Study text.
*-*-*

We played it like JohnPaulB did, which I think is about what ITL expected. Most nations mostly spoke the language of their predominant race, and most nations were predominantly Human, so Human was the de facto lingua Franca, meaning most Humans could get along well with Human, and members of other races who wanted to go somewhere else often learned Human. Occasionally some people would learn another language or two. More rarely, a scholar or linguist or diplomat or traveler or noble would learn several languages.

Languages didn't seem like something that was off in cost to me, nor a particular issue for character use of talent points (any more than the talent point system poses with everything).

I like the idea of not having to put lots of talent (or XP) into learning several languages.

I'm about to run out the door, but I'm thinking of an idea where instead of limiting by IQ, and working in JohnPaulB's nice "1/2 point for partial knowledge" idea (which BTW is a bit like GURPS 4e's language system):

Default (0 pts): You can learn a language or two by spending enough time studying it, but only at non-fluent level (not points, just time).

*-*-*

Data listing.
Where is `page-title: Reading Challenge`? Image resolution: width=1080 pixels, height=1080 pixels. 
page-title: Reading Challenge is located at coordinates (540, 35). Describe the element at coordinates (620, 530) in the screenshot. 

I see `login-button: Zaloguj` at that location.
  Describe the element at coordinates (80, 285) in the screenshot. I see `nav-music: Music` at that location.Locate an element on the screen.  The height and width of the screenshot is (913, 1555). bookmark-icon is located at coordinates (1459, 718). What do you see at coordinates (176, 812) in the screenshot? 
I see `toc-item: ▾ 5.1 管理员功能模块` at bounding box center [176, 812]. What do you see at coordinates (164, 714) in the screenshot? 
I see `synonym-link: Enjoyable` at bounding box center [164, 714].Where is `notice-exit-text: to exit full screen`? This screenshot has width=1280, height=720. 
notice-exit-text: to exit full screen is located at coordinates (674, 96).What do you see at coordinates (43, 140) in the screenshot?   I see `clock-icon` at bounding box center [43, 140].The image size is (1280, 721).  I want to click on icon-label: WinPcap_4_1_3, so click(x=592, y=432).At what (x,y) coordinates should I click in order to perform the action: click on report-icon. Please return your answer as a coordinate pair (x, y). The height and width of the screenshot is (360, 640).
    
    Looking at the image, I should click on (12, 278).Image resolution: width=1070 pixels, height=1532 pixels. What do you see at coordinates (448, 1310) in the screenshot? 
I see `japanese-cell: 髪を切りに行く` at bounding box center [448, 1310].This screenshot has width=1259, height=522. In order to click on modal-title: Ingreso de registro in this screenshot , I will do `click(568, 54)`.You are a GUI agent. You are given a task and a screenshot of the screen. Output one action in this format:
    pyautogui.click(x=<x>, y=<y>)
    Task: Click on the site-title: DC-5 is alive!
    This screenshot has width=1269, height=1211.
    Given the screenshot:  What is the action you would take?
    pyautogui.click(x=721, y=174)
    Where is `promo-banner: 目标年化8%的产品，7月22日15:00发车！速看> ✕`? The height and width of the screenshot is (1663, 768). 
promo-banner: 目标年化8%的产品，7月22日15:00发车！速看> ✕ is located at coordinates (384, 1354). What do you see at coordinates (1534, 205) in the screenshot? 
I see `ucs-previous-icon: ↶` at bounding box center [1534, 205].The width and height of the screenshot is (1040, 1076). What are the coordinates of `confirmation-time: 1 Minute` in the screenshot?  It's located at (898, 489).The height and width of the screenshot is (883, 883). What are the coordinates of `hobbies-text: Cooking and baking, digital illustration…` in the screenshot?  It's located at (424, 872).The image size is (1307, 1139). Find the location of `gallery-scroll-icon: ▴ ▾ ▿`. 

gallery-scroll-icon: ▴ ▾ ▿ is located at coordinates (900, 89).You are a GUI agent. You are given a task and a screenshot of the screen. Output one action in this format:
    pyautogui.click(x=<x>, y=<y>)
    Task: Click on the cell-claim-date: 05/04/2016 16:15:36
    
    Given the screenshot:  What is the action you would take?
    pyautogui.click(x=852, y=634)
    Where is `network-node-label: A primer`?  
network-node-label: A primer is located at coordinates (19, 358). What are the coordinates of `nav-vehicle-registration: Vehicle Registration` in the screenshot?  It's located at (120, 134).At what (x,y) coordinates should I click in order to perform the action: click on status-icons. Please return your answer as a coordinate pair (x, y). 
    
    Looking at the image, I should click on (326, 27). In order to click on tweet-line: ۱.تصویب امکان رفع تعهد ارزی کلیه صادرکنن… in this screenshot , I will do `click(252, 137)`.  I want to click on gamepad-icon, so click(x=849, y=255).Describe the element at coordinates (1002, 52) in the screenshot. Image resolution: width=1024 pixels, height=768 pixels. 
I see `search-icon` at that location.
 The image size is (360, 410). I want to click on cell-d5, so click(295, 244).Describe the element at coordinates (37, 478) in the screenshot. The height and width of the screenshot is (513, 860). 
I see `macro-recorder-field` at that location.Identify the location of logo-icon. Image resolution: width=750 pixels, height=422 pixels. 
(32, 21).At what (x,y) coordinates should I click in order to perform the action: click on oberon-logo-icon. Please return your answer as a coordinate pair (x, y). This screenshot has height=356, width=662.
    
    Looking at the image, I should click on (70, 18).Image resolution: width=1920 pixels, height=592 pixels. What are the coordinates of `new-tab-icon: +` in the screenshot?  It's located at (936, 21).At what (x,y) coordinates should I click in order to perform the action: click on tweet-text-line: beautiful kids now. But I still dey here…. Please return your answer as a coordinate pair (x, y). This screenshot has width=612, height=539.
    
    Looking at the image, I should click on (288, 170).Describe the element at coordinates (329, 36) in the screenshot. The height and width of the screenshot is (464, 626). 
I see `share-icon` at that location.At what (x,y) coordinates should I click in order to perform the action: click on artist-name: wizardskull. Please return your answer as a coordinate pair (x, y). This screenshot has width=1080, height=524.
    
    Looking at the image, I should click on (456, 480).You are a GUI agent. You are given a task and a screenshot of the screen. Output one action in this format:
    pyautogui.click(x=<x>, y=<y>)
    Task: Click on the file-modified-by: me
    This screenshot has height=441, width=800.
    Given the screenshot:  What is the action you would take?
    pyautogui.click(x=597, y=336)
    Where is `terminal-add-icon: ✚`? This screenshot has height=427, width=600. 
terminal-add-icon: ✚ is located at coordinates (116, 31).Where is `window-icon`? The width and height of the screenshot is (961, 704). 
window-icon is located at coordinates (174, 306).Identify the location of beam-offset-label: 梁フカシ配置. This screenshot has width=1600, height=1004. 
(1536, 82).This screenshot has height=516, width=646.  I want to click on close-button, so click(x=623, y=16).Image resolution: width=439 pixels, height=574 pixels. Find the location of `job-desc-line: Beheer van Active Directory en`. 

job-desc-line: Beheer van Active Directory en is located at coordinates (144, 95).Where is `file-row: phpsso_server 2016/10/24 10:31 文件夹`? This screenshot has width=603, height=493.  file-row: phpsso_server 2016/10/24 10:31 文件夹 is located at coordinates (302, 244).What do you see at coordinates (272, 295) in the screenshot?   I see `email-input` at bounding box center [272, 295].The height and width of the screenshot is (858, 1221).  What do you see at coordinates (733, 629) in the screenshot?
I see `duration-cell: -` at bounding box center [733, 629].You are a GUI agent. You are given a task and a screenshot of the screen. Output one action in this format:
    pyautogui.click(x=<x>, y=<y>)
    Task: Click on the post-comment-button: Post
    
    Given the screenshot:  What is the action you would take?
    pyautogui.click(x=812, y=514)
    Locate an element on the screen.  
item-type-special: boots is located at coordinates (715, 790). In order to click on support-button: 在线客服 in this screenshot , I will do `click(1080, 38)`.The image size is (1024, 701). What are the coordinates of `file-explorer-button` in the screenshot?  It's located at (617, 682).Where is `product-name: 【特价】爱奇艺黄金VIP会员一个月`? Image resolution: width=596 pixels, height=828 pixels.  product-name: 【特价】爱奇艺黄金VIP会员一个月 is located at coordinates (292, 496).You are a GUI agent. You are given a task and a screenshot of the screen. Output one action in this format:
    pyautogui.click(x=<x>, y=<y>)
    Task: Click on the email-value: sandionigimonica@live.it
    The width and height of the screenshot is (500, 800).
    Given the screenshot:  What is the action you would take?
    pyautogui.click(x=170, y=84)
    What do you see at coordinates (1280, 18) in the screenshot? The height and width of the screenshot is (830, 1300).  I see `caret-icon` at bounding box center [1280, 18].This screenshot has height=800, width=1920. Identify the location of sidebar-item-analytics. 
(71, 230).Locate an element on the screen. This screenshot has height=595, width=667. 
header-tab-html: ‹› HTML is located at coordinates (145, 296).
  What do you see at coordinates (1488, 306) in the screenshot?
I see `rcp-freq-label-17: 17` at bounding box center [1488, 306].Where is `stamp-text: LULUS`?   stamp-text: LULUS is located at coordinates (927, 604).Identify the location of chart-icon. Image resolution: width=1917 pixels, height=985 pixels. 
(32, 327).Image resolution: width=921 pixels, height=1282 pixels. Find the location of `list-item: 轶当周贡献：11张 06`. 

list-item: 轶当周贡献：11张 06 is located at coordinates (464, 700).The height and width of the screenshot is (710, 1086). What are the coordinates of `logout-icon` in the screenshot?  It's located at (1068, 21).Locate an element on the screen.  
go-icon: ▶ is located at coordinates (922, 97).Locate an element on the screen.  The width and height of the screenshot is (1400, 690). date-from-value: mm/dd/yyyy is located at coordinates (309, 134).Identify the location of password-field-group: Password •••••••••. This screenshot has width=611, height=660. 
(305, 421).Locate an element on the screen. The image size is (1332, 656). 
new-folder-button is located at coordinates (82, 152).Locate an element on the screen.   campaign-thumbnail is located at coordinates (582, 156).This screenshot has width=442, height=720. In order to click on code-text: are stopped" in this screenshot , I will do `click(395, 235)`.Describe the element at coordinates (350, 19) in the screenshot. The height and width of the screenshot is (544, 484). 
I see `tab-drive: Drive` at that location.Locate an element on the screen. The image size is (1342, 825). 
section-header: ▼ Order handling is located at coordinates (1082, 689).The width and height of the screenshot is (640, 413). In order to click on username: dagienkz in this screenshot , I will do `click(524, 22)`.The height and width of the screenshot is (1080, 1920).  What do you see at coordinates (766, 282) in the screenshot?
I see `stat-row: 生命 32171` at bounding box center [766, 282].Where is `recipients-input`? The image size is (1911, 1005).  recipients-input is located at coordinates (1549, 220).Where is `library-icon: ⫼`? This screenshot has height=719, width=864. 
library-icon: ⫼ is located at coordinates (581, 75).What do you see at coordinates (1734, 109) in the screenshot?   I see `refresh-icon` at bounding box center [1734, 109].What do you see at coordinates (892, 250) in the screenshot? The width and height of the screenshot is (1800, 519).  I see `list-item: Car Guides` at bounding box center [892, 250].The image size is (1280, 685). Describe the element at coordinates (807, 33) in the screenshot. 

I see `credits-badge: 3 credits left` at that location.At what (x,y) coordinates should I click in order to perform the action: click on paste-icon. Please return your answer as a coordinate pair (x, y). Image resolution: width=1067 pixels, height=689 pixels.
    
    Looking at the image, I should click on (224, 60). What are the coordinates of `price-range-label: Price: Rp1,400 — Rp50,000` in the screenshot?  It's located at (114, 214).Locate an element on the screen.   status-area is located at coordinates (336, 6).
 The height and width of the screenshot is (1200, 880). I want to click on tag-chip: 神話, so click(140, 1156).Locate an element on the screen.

*-*-*

Work order 1. In the text on character languages, write out the passage starting at "We played it" and ending at "learning several languages.".
Work order 2. Translate this sentence from the text on character languages into Spanish: "I like the idea of not having to put lots of talent (or XP) into learning several languages."

Result 1.
We played it like JohnPaulB did, which I think is about what ITL expected. Most nations mostly spoke the language of their predominant race, and most nations were predominantly Human, so Human was the de facto lingua Franca, meaning most Humans could get along well with Human, and members of other races who wanted to go somewhere else often learned Human. Occasionally some people would learn another language or two. More rarely, a scholar or linguist or diplomat or traveler or noble would learn several languages.

Languages didn't seem like something that was off in cost to me, nor a particular issue for character use of talent points (any more than the talent point system poses with everything).

I like the idea of not having to put lots of talent (or XP) into learning several languages.

Result 2. Me gusta la idea de no tener que invertir mucho talento (o XP) en aprender varios idiomas.